#### Work required:
Write out each of the items below word for word.

#### Items:
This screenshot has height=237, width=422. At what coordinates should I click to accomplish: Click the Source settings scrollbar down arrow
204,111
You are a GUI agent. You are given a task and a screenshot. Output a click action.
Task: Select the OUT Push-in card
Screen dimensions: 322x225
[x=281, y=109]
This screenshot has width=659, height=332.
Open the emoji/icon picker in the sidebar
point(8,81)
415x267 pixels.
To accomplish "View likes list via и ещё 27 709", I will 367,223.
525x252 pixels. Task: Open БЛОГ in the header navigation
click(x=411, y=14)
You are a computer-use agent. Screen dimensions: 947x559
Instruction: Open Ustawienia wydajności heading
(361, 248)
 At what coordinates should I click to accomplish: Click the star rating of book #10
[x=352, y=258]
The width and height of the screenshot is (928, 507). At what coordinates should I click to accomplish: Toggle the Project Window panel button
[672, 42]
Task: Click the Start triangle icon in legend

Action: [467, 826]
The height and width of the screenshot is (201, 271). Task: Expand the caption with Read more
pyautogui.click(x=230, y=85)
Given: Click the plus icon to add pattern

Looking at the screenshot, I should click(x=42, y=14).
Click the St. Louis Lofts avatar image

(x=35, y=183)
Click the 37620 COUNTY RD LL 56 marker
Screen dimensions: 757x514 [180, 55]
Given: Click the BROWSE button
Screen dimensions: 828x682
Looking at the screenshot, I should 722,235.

#### Problem solution:
This screenshot has height=237, width=422. At what coordinates should I click to accomplish: Click the Source settings scrollbar down arrow
204,111
You are a GUI agent. You are given a task and a screenshot. Output a click action.
Task: Select the OUT Push-in card
Screen dimensions: 322x225
[x=281, y=109]
This screenshot has width=659, height=332.
Open the emoji/icon picker in the sidebar
point(8,81)
415x267 pixels.
To accomplish "View likes list via и ещё 27 709", I will 367,223.
525x252 pixels. Task: Open БЛОГ in the header navigation
click(x=411, y=14)
You are a computer-use agent. Screen dimensions: 947x559
Instruction: Open Ustawienia wydajności heading
(361, 248)
 At what coordinates should I click to accomplish: Click the star rating of book #10
[x=352, y=258]
The width and height of the screenshot is (928, 507). At what coordinates should I click to accomplish: Toggle the Project Window panel button
[672, 42]
Task: Click the Start triangle icon in legend

Action: [467, 826]
The height and width of the screenshot is (201, 271). Task: Expand the caption with Read more
pyautogui.click(x=230, y=85)
Given: Click the plus icon to add pattern

Looking at the screenshot, I should click(x=42, y=14).
Click the St. Louis Lofts avatar image

(x=35, y=183)
Click the 37620 COUNTY RD LL 56 marker
Screen dimensions: 757x514 [180, 55]
Given: Click the BROWSE button
Screen dimensions: 828x682
Looking at the screenshot, I should 722,235.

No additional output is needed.